Buhari’s claim rested on his usual platitude about doing more with less. He told his audience that his administration had done a lot in the area of infrastructure development and security despite dwindling resources. These are essentially dubious claims that do not stand in the face of the facts of the nation’s realities.
For instance, he spoke as if in the 16 years preceding his ascension to power, oil sold for $100 per barrel. This is a lie. The President Olusegun Obasanjo administration did much of what it did with an oil price that hovered around $20 to $50 at an average daily production of 1,800 barrels per day. Even President Goodluck Jonathan’s administration which was massively vilified for perceived waste only enjoyed the windfall of $80 to $100 for a relative period of time.
Meanwhile, Buhari conveniently refused to tell his audience that his administration had operated within a period of the steady rise in oil prices in the last three years but had been unable to reap the booty because of bad political management of the Niger Delta and incompetence in the handling of the massive theft of the commodity that is the life wire of the nation.
Interestingly, Buhari spoke glowingly about his strides in securing the nation even when the organisers of the state visit carefully chose Tuesday for the trip, a clear acknowledgement of the Monday sit-at-home protest imposed on the entire South-east of the country for years by amorphous gun-wielding non-state actors. It happened, therefore, that Hope Uzodinma, the state governor, understood that Monday which ordinarily should be for serious work like project inauguration is a no-no for even the president of the Republic.
But that is not the substantive issue for discussion here. It is the president’s complaint that those who should be parroting his perceived achievements are mute. In his usual clumsy way of speaking, it was difficult to understand the object of his grievance. Given the awkwardness of his statement, a section of the media had taken the journalistic licence to interpret it to mean that he was saying his officials who had the mandate to project his administration had failed in their duties.

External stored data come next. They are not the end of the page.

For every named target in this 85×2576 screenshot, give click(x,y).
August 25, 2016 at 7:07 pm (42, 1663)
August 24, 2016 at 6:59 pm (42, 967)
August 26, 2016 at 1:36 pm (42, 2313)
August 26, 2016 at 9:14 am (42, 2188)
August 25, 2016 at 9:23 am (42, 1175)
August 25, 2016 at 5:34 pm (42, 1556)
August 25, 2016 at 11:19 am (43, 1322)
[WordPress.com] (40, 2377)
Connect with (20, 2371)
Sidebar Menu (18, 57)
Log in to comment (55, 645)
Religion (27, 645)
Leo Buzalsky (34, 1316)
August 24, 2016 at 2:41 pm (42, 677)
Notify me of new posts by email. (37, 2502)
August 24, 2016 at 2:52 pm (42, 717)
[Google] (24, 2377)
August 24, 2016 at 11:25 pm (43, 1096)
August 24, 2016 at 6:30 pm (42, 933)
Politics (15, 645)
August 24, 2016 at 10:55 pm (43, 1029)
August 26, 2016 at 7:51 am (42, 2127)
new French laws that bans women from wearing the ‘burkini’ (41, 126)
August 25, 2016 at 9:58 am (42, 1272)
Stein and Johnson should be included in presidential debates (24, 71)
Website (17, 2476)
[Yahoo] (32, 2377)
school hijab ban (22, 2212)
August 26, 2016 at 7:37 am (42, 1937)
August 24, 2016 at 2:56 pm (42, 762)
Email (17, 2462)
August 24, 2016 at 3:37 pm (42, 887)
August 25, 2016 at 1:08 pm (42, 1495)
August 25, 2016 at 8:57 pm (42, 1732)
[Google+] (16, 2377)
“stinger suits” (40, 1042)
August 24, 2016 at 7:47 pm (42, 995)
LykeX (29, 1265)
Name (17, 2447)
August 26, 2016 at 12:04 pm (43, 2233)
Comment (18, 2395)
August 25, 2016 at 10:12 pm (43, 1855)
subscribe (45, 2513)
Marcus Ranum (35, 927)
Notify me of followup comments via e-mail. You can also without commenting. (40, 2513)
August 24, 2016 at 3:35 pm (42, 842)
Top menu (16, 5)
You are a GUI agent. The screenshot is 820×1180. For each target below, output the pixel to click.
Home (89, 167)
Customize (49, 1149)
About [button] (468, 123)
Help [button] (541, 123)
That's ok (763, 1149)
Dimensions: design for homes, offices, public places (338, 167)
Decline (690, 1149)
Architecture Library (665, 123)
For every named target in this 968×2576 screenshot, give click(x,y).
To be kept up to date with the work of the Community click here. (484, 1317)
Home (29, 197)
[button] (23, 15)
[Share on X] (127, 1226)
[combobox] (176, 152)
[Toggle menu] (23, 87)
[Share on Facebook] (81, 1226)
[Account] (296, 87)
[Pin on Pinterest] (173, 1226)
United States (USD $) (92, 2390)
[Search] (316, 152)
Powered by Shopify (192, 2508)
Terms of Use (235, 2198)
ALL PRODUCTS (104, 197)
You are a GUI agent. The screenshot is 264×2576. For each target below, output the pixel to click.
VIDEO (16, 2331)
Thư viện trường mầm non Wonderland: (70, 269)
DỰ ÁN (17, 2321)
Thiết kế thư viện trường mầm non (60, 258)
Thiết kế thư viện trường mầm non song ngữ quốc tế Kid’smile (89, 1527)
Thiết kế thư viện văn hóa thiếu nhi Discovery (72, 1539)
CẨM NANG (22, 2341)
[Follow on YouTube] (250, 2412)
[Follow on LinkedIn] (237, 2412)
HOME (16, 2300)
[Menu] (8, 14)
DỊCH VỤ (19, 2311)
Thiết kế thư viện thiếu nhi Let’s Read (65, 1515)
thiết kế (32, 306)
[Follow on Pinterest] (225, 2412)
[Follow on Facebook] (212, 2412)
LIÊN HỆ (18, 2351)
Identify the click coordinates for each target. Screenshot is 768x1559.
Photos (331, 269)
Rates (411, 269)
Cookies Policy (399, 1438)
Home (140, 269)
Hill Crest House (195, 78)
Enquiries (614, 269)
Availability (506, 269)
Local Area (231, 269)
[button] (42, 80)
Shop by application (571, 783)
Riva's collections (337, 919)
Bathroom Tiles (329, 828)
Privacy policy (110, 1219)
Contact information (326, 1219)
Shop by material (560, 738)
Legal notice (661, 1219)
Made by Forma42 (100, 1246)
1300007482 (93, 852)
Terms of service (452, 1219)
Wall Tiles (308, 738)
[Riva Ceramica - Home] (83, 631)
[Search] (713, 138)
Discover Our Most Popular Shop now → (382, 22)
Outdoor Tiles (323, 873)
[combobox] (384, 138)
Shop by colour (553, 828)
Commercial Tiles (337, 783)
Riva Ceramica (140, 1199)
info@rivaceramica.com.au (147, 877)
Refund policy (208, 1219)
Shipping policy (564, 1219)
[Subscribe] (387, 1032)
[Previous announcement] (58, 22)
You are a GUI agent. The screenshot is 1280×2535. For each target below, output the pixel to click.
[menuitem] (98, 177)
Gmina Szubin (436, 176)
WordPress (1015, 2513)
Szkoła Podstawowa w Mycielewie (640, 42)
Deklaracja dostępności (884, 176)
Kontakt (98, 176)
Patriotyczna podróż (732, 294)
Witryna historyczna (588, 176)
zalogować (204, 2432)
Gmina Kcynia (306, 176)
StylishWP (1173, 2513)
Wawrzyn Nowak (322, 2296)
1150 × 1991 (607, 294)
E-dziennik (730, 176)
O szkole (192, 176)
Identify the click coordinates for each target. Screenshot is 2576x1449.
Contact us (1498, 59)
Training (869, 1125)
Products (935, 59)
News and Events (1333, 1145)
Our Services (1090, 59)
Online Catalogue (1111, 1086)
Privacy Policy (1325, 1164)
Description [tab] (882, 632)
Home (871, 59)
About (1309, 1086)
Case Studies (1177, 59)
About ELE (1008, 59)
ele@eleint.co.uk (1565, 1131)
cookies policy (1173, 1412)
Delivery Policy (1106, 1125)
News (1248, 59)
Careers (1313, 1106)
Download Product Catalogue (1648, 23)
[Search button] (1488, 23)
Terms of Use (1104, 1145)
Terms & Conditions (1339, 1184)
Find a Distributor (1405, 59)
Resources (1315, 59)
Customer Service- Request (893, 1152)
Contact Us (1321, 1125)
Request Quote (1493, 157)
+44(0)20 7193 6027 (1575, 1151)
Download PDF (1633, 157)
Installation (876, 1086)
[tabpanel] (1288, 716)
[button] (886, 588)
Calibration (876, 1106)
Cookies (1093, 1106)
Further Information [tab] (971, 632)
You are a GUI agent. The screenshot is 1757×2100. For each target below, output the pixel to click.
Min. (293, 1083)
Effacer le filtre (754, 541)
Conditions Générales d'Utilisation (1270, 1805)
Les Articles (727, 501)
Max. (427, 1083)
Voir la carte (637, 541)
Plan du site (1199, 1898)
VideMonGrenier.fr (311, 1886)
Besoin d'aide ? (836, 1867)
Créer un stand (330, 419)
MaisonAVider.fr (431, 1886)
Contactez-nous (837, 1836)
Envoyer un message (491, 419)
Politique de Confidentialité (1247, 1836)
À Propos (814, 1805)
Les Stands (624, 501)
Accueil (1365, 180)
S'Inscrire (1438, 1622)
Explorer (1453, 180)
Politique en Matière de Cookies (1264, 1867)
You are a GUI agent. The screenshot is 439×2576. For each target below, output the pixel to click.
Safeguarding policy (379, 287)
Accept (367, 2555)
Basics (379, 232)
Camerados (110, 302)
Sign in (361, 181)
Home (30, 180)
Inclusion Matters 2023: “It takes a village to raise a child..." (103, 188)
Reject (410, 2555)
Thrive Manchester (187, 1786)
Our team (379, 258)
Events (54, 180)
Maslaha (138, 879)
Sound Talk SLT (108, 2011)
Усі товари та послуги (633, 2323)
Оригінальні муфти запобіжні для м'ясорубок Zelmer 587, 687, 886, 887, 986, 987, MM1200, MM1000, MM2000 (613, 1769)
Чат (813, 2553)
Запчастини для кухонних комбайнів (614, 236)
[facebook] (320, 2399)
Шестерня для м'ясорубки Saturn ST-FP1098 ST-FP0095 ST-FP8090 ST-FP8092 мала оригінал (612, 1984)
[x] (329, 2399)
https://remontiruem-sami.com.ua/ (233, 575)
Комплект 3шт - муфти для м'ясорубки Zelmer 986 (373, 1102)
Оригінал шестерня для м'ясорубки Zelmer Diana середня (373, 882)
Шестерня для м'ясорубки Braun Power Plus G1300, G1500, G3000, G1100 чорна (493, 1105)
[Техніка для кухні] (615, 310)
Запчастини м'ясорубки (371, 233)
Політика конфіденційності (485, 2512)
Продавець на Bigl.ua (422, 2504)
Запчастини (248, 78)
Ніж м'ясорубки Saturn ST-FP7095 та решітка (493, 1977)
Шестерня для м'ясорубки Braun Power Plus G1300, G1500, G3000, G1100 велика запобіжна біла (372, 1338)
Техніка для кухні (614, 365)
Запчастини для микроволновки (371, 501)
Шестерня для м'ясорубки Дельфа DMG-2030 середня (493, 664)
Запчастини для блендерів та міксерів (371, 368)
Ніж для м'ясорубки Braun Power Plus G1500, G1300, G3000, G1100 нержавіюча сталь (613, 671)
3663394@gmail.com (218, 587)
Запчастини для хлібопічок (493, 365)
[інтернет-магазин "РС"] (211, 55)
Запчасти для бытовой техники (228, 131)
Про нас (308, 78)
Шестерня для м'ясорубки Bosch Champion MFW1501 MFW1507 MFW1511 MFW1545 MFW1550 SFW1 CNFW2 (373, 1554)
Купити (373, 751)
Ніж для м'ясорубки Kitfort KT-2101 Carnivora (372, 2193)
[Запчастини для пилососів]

Maybe.
It is, however, gratifying that the president this time around did not apprehend the media as the whipping boy of his acute communication failure. Faced with the widespread belief that the Buhari administration’s failure is a naked truth that has become a liability for the All Progressives Congress’ efforts in the upcoming electioneering for the 2023 presidential election, a spokesman of the party’s presidential campaign held the media responsible for what he called the dearth of information in the public space on Buhari’s achievements.
Reminded by the anchor of the television programme that there were multiple media platforms for the administration to have ventilated its works, the spokesman, who struggled to identify the Buhari legacies that he had mouthed severally, insisted that there was a media conspiracy to downplay the achievements of the outgoing government.
Actually, media scapegoating has been the past time of politicians and their spokesmen. It has been worse in the last seven years or so. If the politicians are not complaining about being underreported, they would bellyache about being misquoted or that critical reports on them have been sponsored. Yet what has been obvious is that there is either very little on the ground to be projected or the persons engaged to market them are incompetent. Both work together most of the time at the three tiers of government.
As the electioneering begins at the end of September, media scapegoating would increase but that would be futile for any serious politician that is intent on reaching the public with their programmes of action. A more sensible thing to do would be to engage communication experts that know the workings of the media and could leverage that to secure positive coverage.
Incidentally, the Nigerian Guild of Editors, the umbrella body of over 600 editors spread across the nation, has created a platform tagged Editors’ Forum for politicians aspiring to leadership positions at various levels to showcase their policies and plans. According to its officials, the forum is a part of the guild’s efforts to contribute to the deepening of democracy in the country by assisting the public to interrogate the processes leading to the general election through regular engagements with its important stakeholders.
No doubt a good idea which helps to properly reposition the organisation as a focused group that has the capacity to interrogate important developments in the country, its format is quite refreshing as it takes the form of an interactive session between media leaders (managing directors and editors of major news outlets, including newspapers, broadcast and online) and the major electoral stakeholders, including leaders of the electoral management body, security agencies, and political parties and their candidates.
“The guild believes that the forum offers competing candidates an opportunity to provide media leaders with more knowledge and clarifications on their programmes and manifesto for the people,” the NGE said in a recent statement announcing the forum that is expected to feature the presidential and governorship candidates of leading political parties jostling for power.
While the presidential gladiators are billed for Abuja and Lagos, the governorship aspirants will present their plans at the regional headquarters in Ibadan, Enugu, Port Harcourt, Kaduna, Jos and Kano.
It is noteworthy that the Chairman of the Independent National Electoral Commission, Prof. Mahmood Yakubu, will be setting the pace for the forum today in Lagos as he presents the electoral agency’s programmes and plans to engender a credible general election in 2023. It is hoped that other stakeholders will take advantage of the engagement opportunity to ventilate their plans for the badly troubled nation.